__TASK REQUIREMENTS__. Print this span of the material below exactly: the line with "You are a computer-use", the line with "This screenshot has height=800, width=1280.", and every line between them, but nothing else.

*** THE DATA ***

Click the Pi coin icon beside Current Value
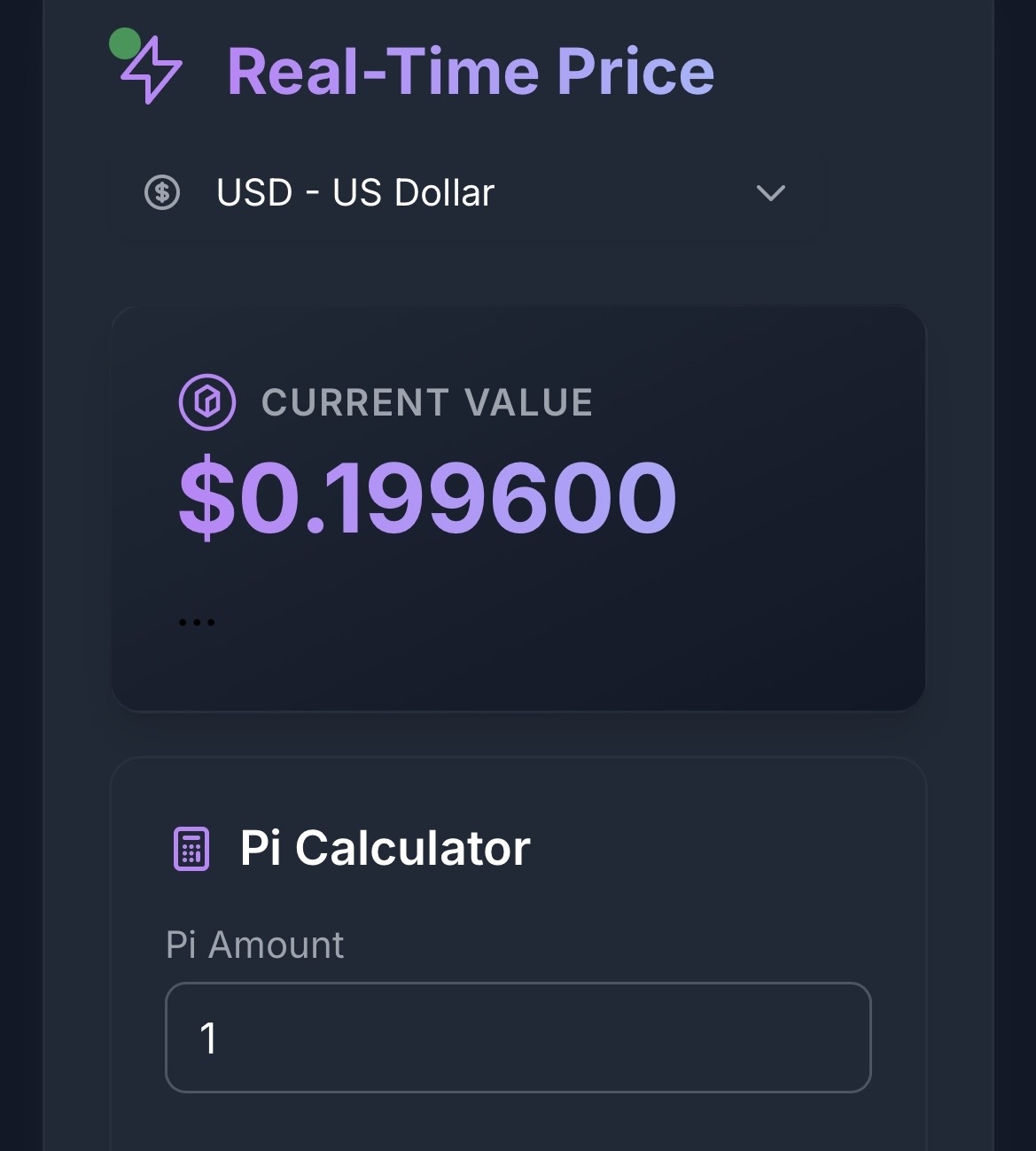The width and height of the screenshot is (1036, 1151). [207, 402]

*** End of THE DATA ***
*** THE DATA ***

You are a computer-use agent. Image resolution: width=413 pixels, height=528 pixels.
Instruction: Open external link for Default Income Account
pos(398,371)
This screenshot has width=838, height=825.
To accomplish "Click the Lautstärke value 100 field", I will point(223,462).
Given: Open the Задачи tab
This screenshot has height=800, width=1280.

*** End of THE DATA ***

__TASK ANSWER__.
You are a computer-use agent. Image resolution: width=413 pixels, height=528 pixels.
Instruction: Open external link for Default Income Account
pos(398,371)
This screenshot has width=838, height=825.
To accomplish "Click the Lautstärke value 100 field", I will point(223,462).
Given: Open the Задачи tab
This screenshot has height=800, width=1280.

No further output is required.